Lange Zeit sah die öffentliche Erinnerungskultur nach Kriegsende über mehrere Menschengruppen hinweg. Das Musée national de la résistance et des droits humains in Esch gedenkt nun erstmals diesen vergessenen Opfern des National- sozialismus.
Es ist dunkel im unteren Raum. Die drei Namen, die in Schreibmaschinenschrift auf einem blauen Papierheft abgedruckt sind, sind im spärlichen Licht dennoch lesbar. Christine, Egon und Robert Georg Lehmann. Robert Georg war knapp zwei Jahre alt, als er gemeinsam mit seinem fünfjährigen Bruder Egon in einem Einzeltransport aus Luxemburg ins Konzentrations- und Vernichtungslager Auschwitz-Birkenau deportiert wurde. Die Mutter Christine Lehmann starb am 28. März 1944 im dortigen Häftlingskrankenhaus. Robert kam am 27. Juni um, von seinem Bruder fehlt die Spur.
Wie Christine Lehmann und ihren Kindern erging es vielen. Ihre Schicksale lagen lange Zeit im Verborgenen, teils weil die notwendigen Recherchearbeiten sehr aufwendig sind, doch auch wegen ihrer ‚Kategorisierung‘. Denn anders als die meisten Häftlinge, sind die drei weder jüdisch noch Widerstandskämpfer. Als unwürdig erklärten die Nationalsozialisten ihre Leben, weil die Sinti-Familie rassistisch als ‚Zigeuner‘ erfasst worden war.

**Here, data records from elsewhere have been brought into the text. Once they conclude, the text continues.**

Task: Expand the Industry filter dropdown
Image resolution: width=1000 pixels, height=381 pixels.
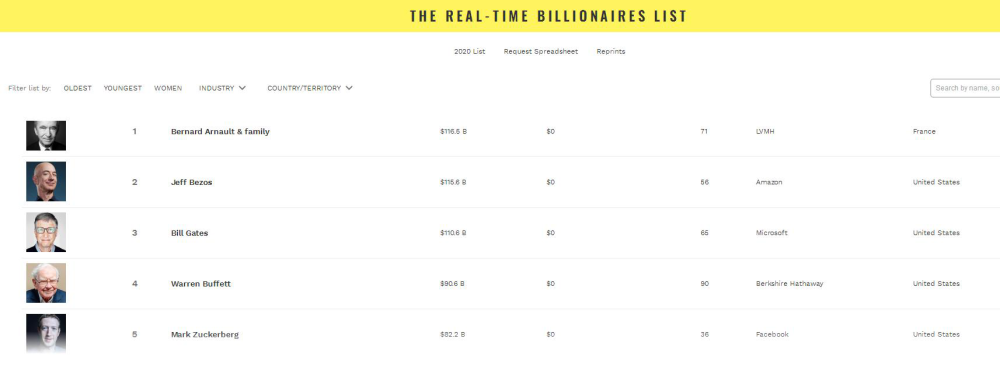Action: [x=222, y=88]
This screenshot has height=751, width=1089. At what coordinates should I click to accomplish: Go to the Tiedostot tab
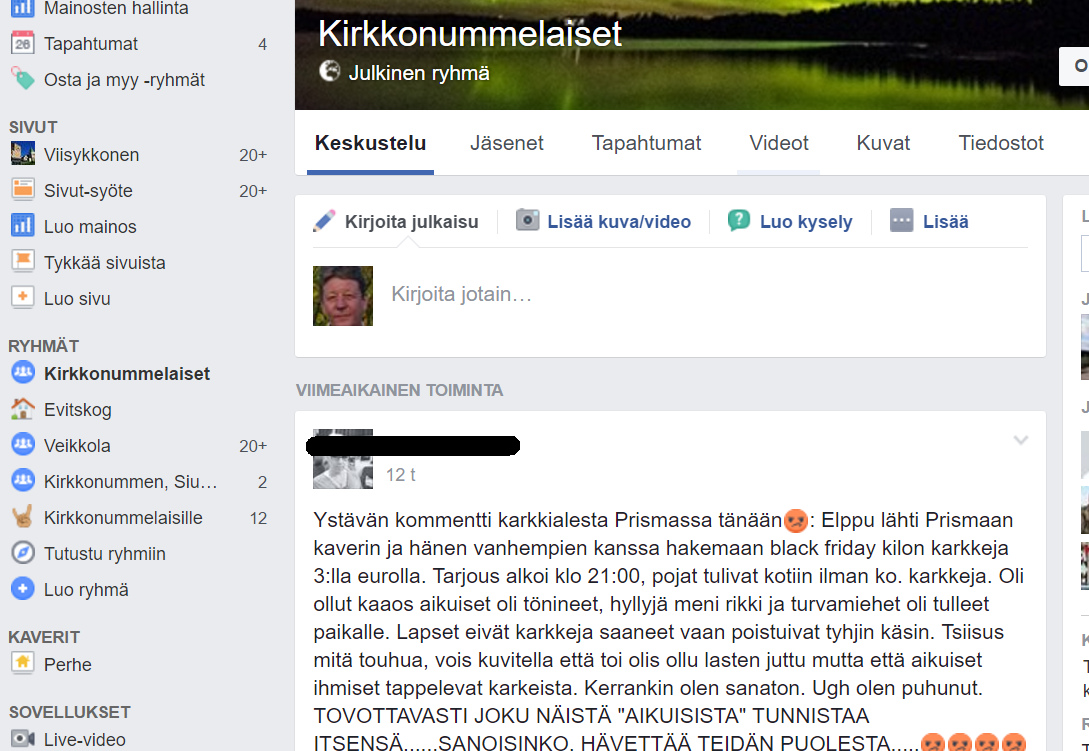[x=1001, y=143]
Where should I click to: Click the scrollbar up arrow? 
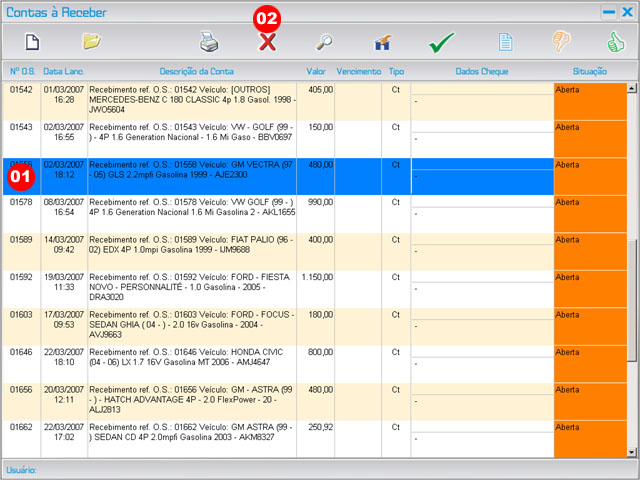(x=631, y=88)
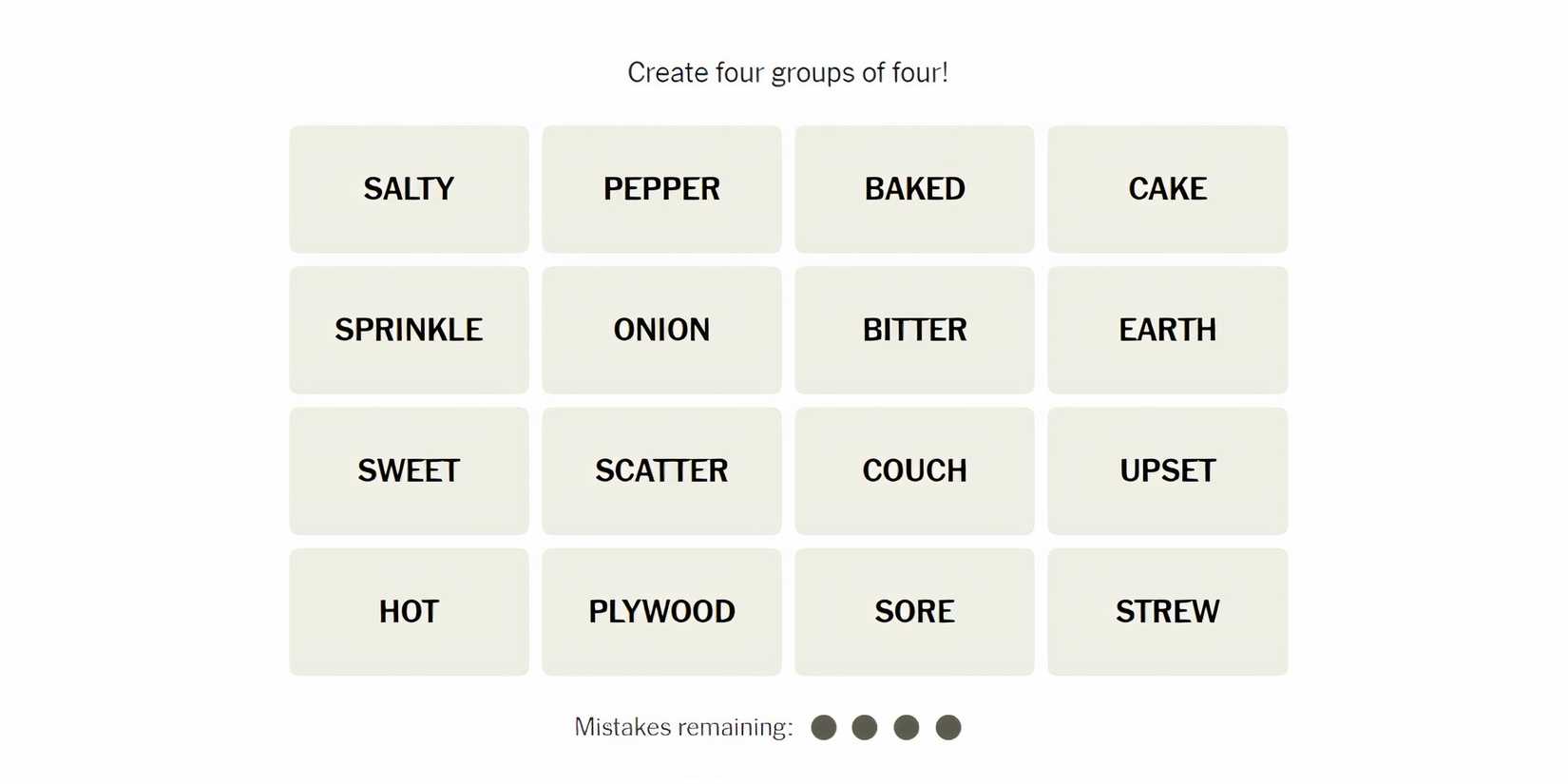Tap the SWEET tile
The height and width of the screenshot is (784, 1568).
(x=409, y=470)
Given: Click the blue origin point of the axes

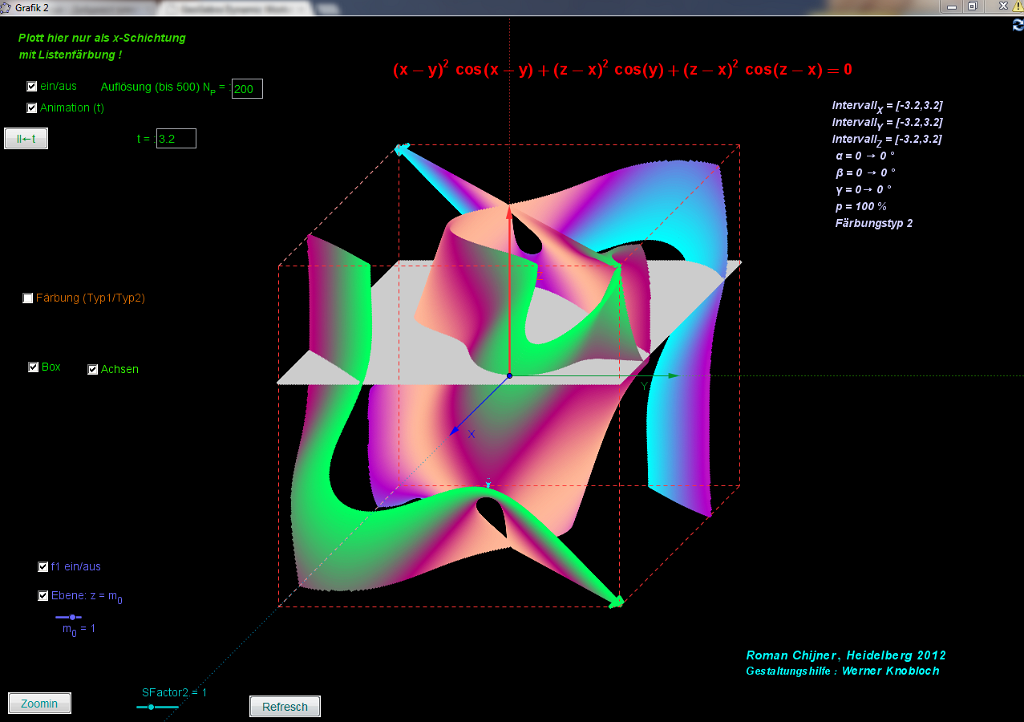Looking at the screenshot, I should pos(509,376).
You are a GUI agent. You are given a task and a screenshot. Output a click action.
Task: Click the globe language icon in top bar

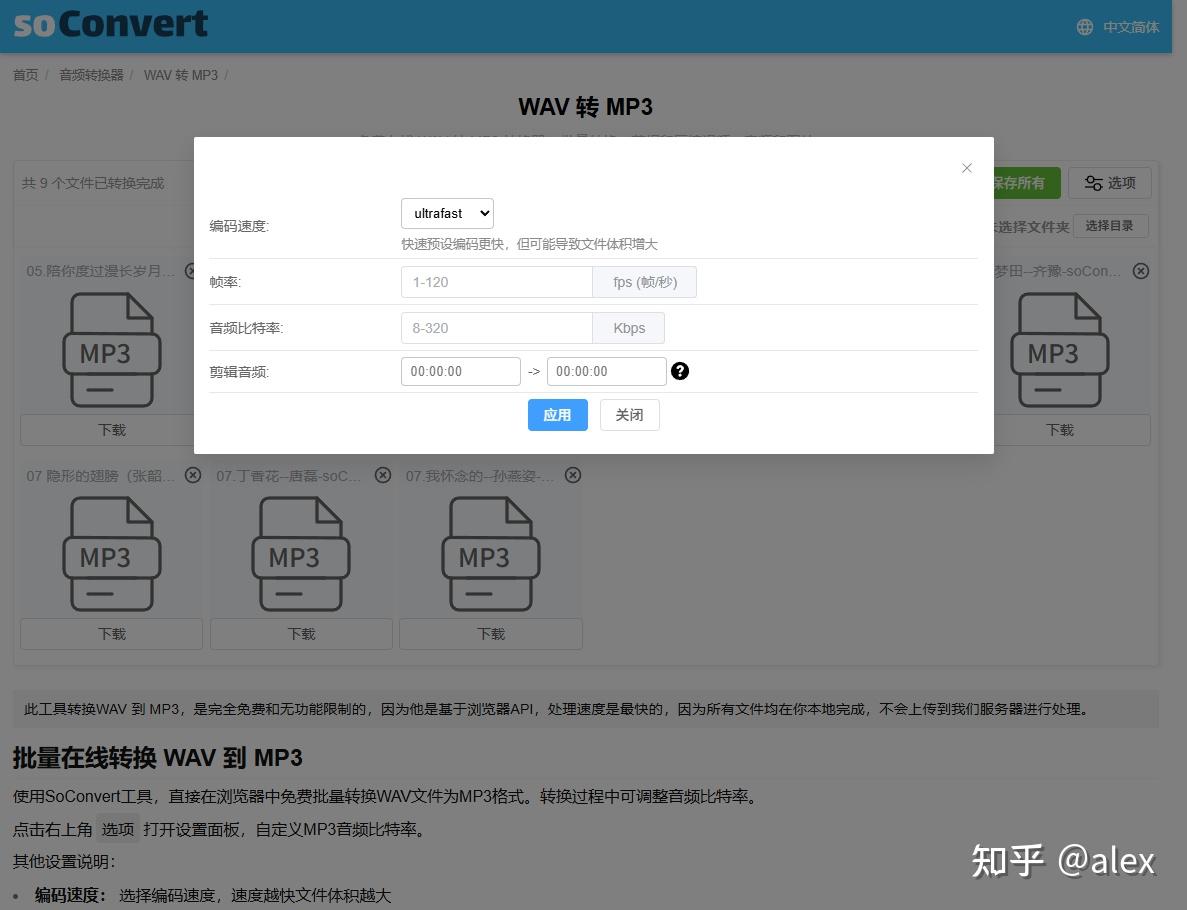pyautogui.click(x=1084, y=27)
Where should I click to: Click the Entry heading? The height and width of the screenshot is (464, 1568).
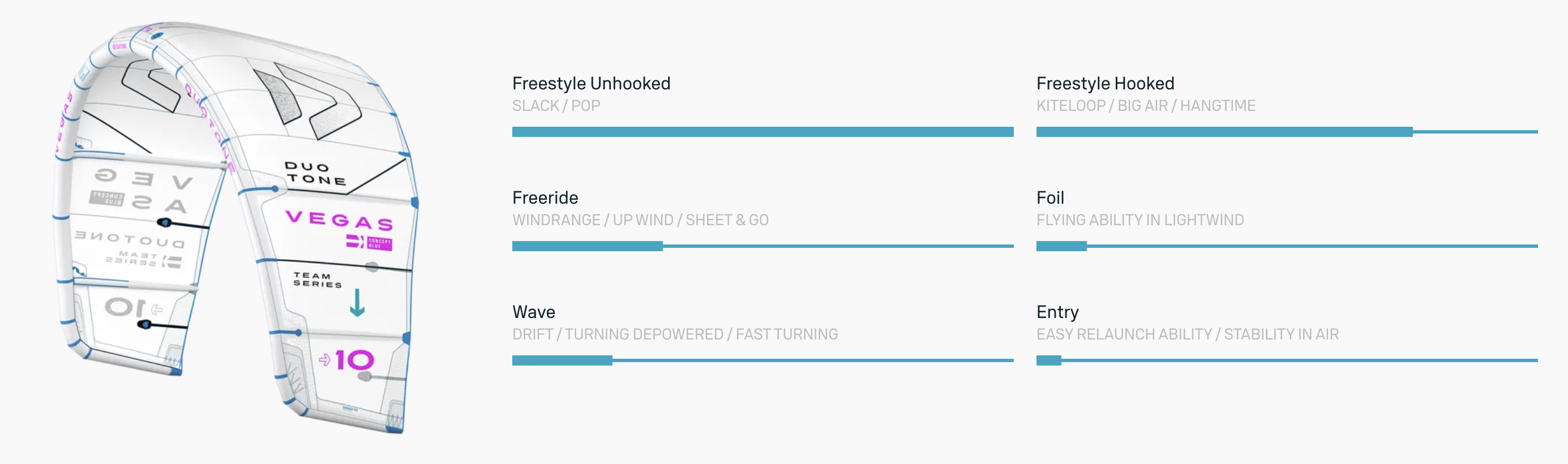[1057, 312]
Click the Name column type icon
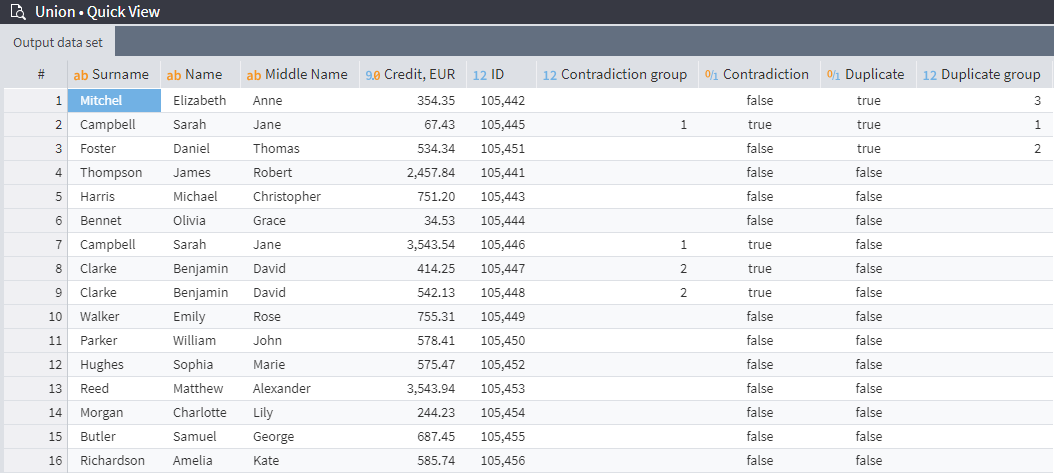Viewport: 1054px width, 473px height. 174,75
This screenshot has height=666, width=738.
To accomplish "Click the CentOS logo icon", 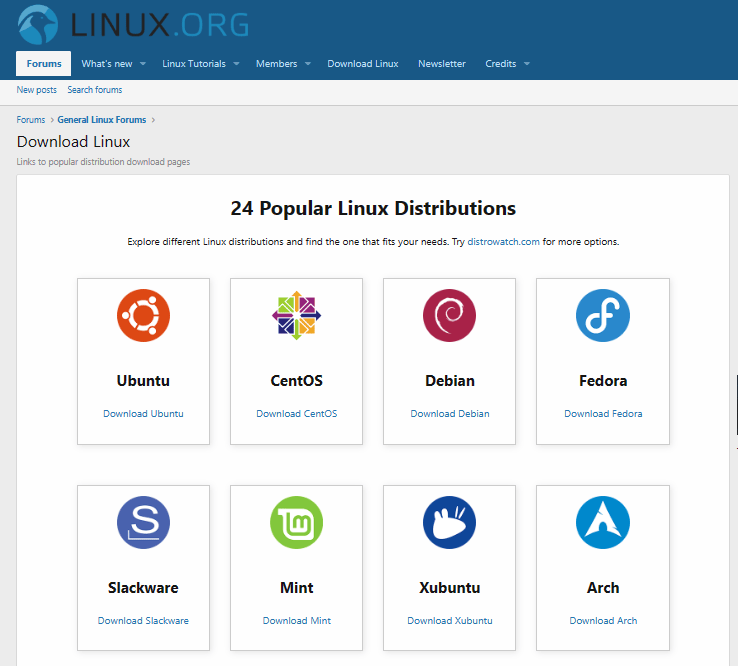I will (297, 315).
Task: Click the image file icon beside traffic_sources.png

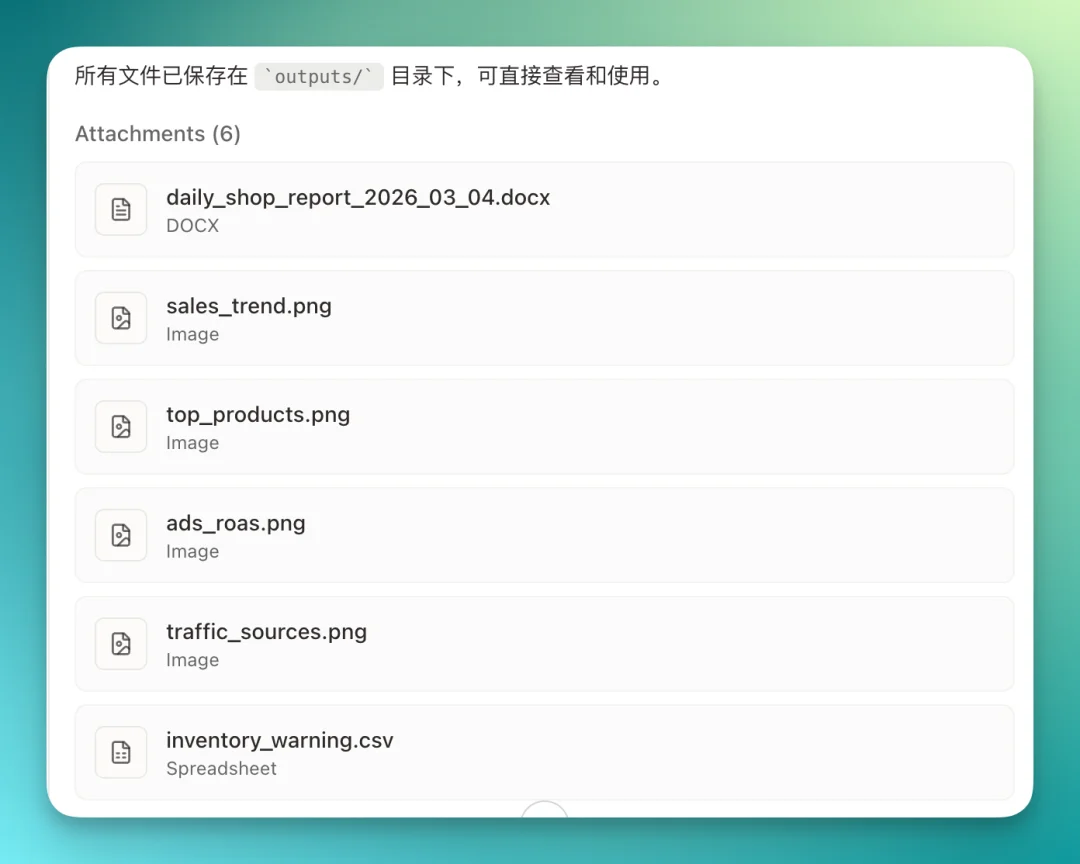Action: (120, 644)
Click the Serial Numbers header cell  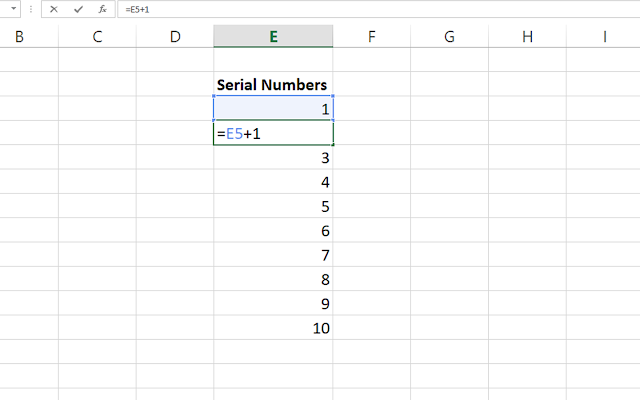click(x=273, y=84)
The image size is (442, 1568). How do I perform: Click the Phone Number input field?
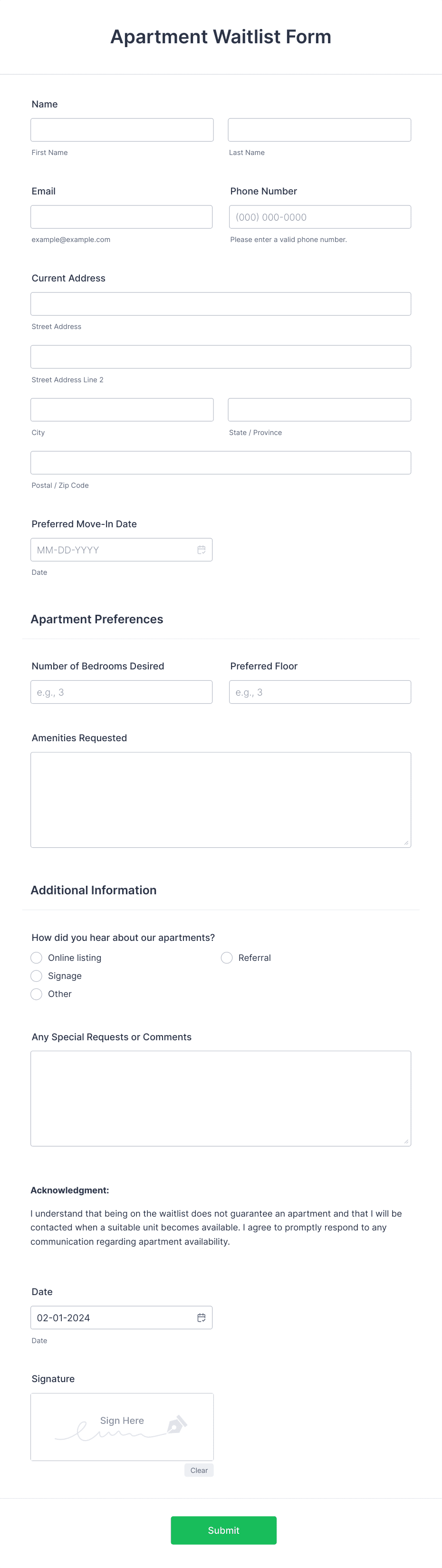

Nach Kriegsende gedachten die ersten Monumente und Denkmäler Widerstandskämpfer*innen. Erst in den 1950er-Jahren begann dann die Aufarbeitung und das Gedenken an die sechs Millionen ermordeten Juden und Jüdinnen. Außer einzelner Ausstellungen erinnert sich die Öffentlichkeit im „Konkurrenzkampf“ der Erinnerungskultur jedoch bis heute nur wenig an sogenannte Randgruppen.
Deren Schicksalen bietet das frisch renovierte Escher Museum mit der Ausstellung „Vergessene Opfer des NS-Regimes in Luxemburg‟ erstmals einen (wenn auch temporären) Platz. Den dunkelgrau polierten Pflastersteinen folgend, gelangen Besucher*innen eine Treppe hinunter in einen kleinen Raum. Anhand von Schwarz-Weiß-Fotos, Archivtexten und Alltagsobjekten stellt das Museum das Ergebnis mehrerer jahrelanger Recherchen vor.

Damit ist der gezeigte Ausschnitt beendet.